• Exercise prompt
Leave every picture behind and copy the rest of the entries below exactly.

• Study material
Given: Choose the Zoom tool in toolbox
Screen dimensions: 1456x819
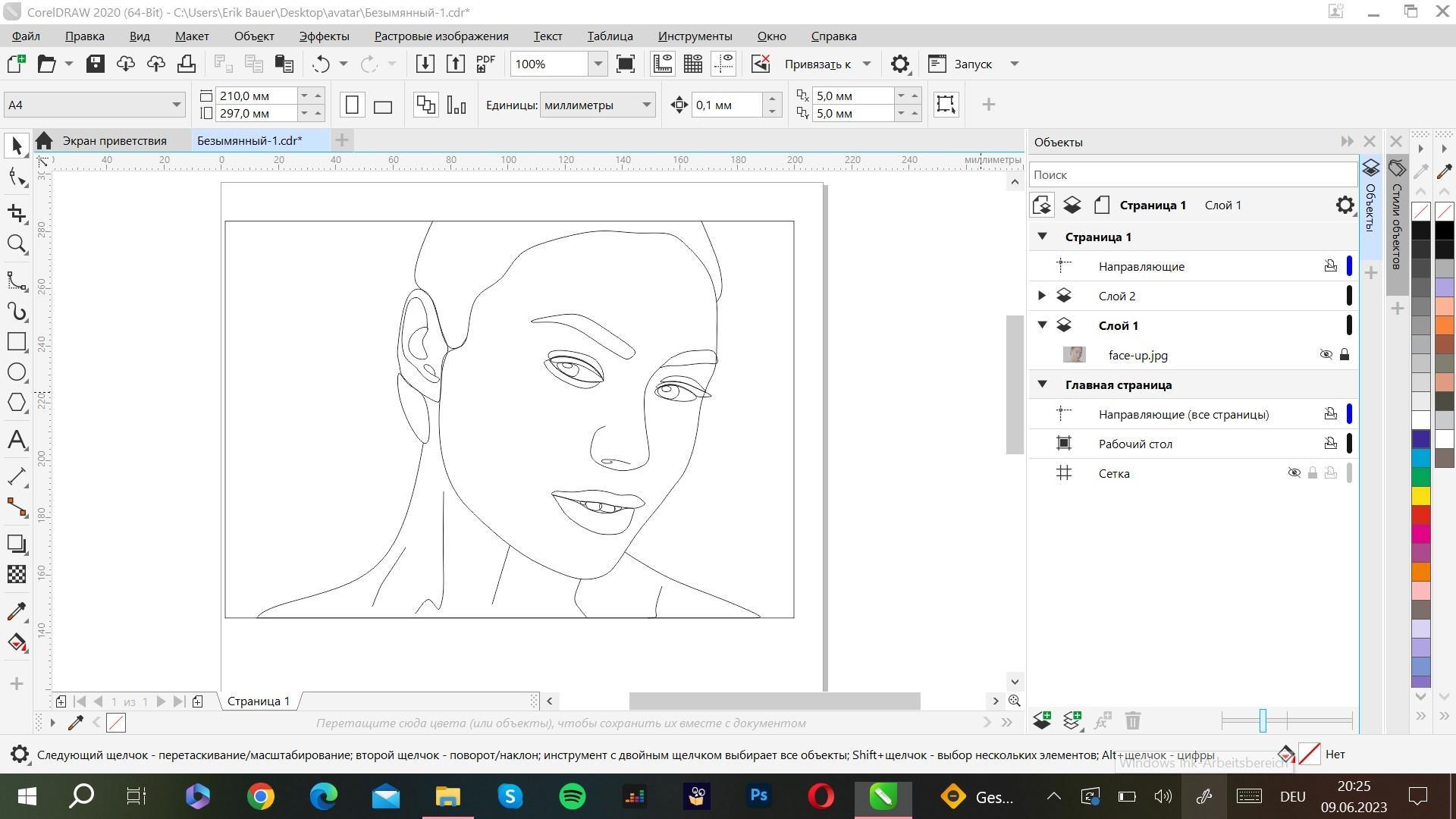Looking at the screenshot, I should click(x=17, y=244).
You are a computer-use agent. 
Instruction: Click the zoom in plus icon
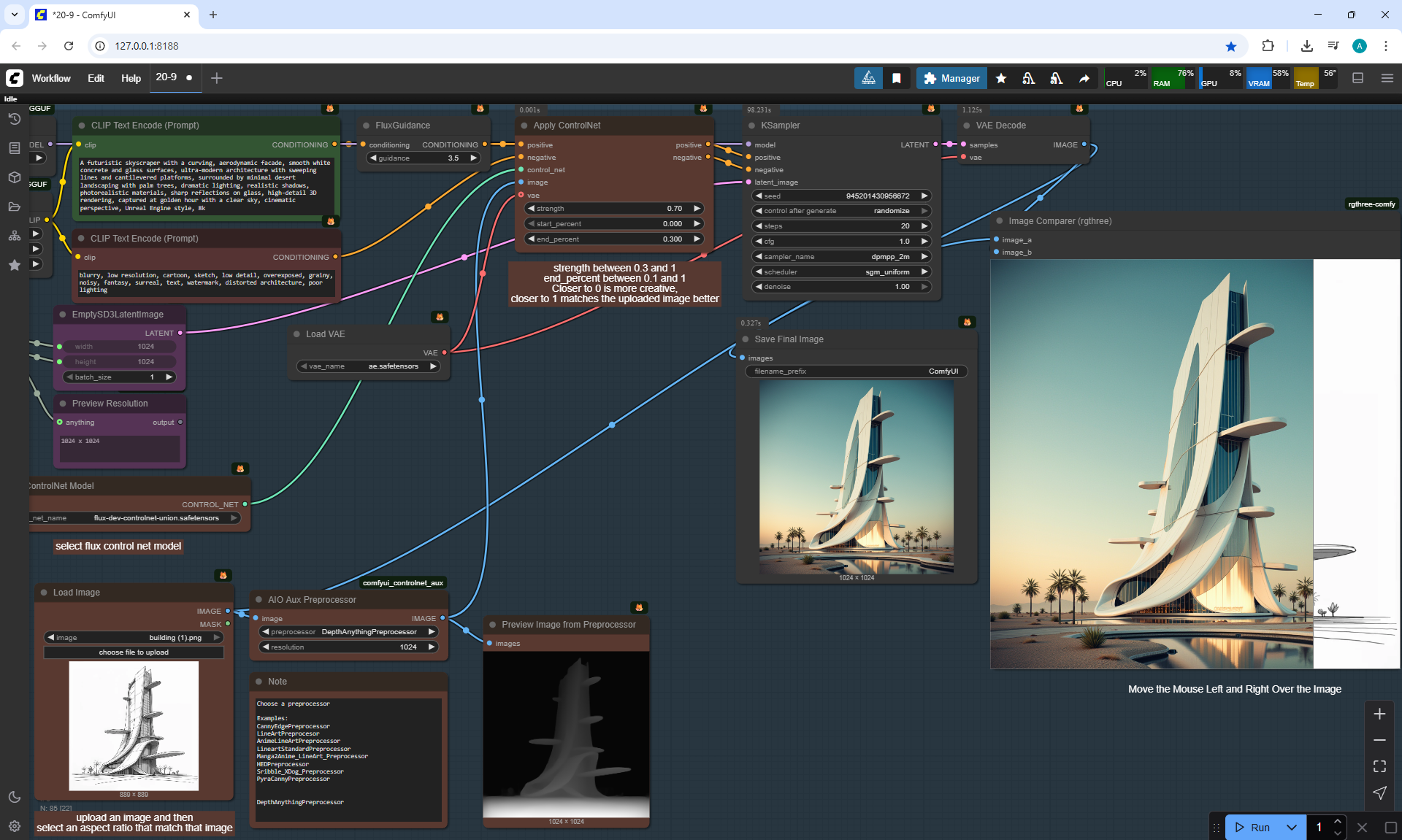(1379, 714)
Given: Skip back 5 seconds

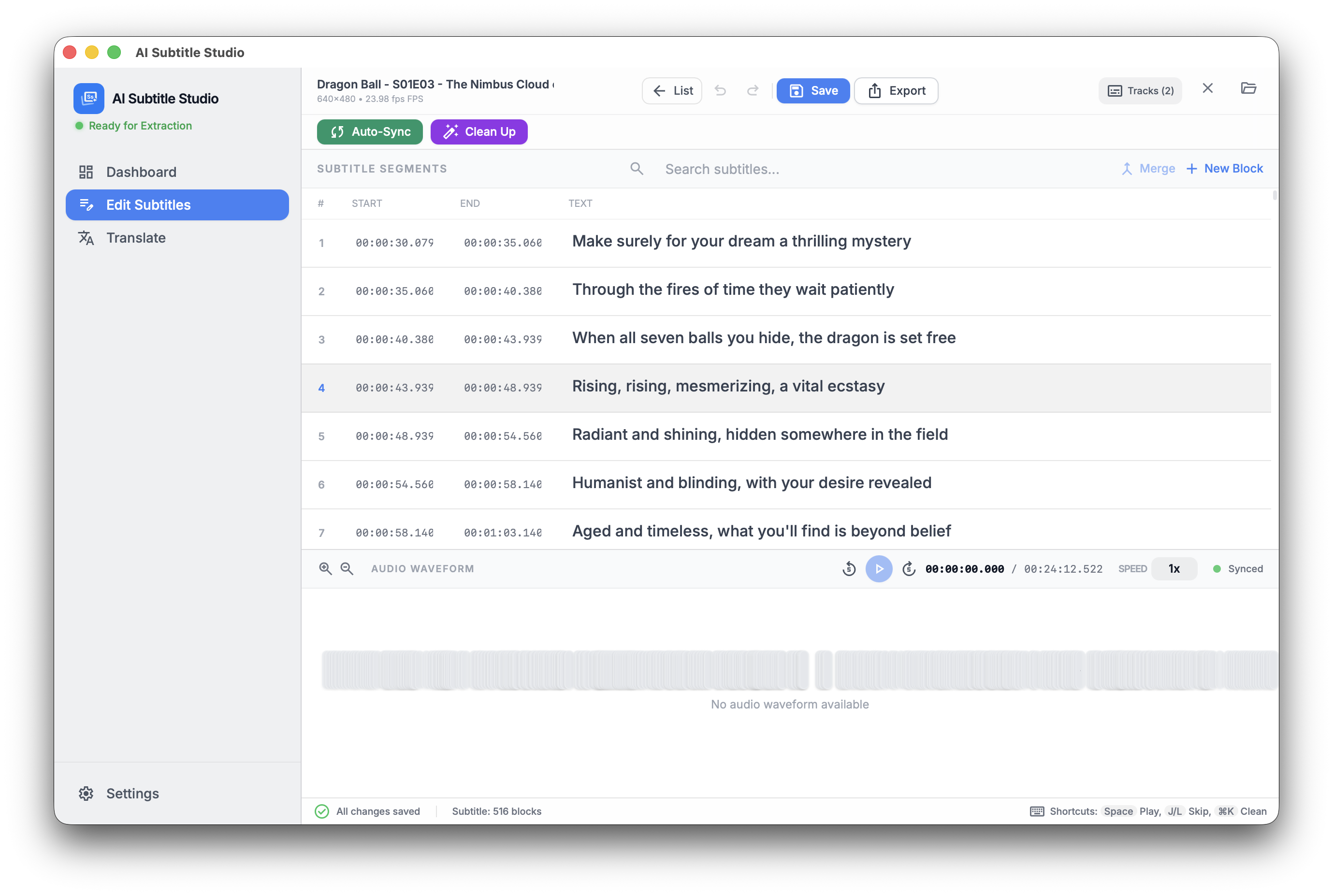Looking at the screenshot, I should pyautogui.click(x=849, y=568).
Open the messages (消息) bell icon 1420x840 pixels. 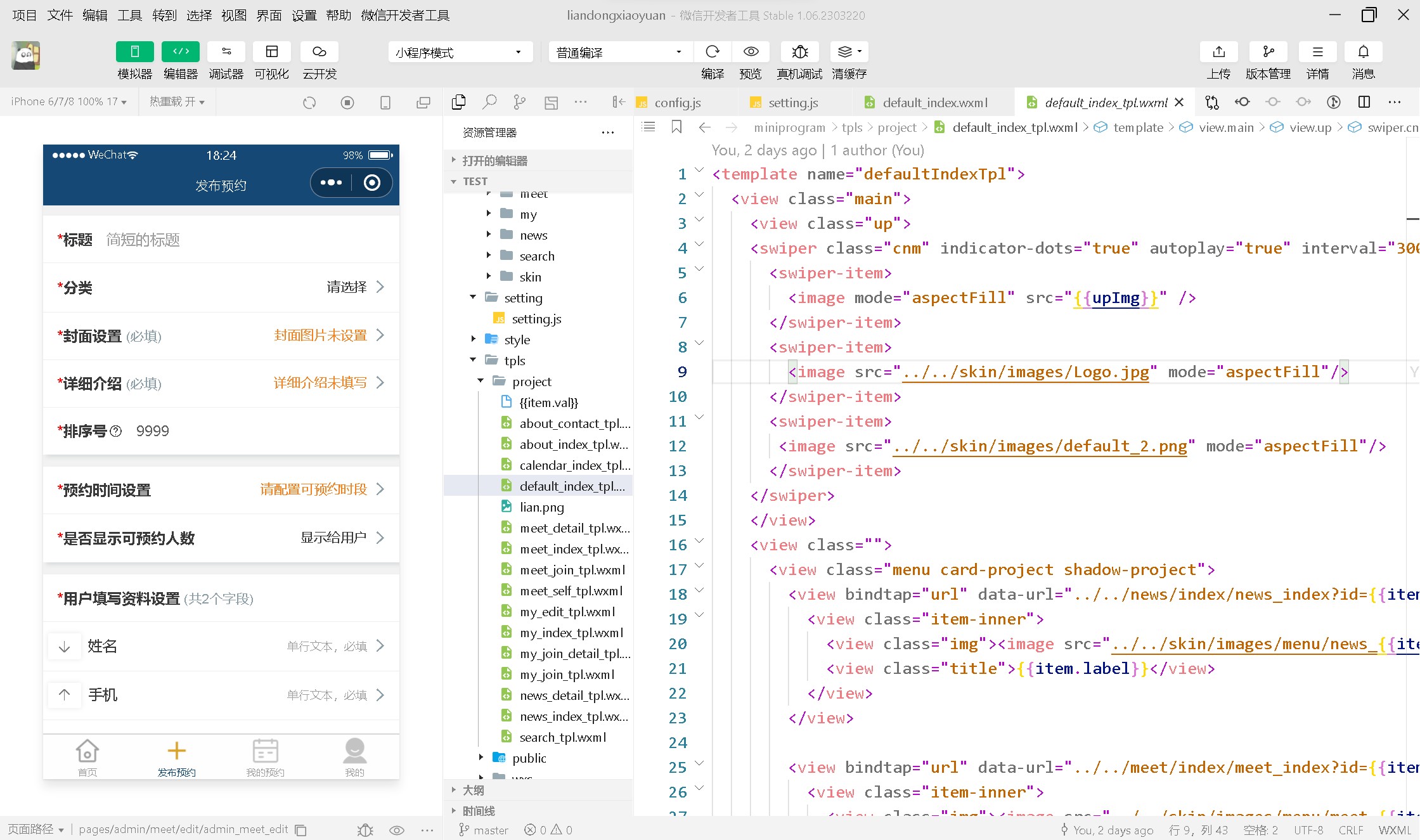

• Answer to this exercise
Given: Choose the Zoom tool in toolbox
Screen dimensions: 1456x819
Looking at the screenshot, I should click(x=17, y=244).
You are a computer-use agent. 
Instruction: Click the zoom in plus icon
(1379, 714)
Given: Skip back 5 seconds

Looking at the screenshot, I should pyautogui.click(x=849, y=568).
Open the messages (消息) bell icon 1420x840 pixels. 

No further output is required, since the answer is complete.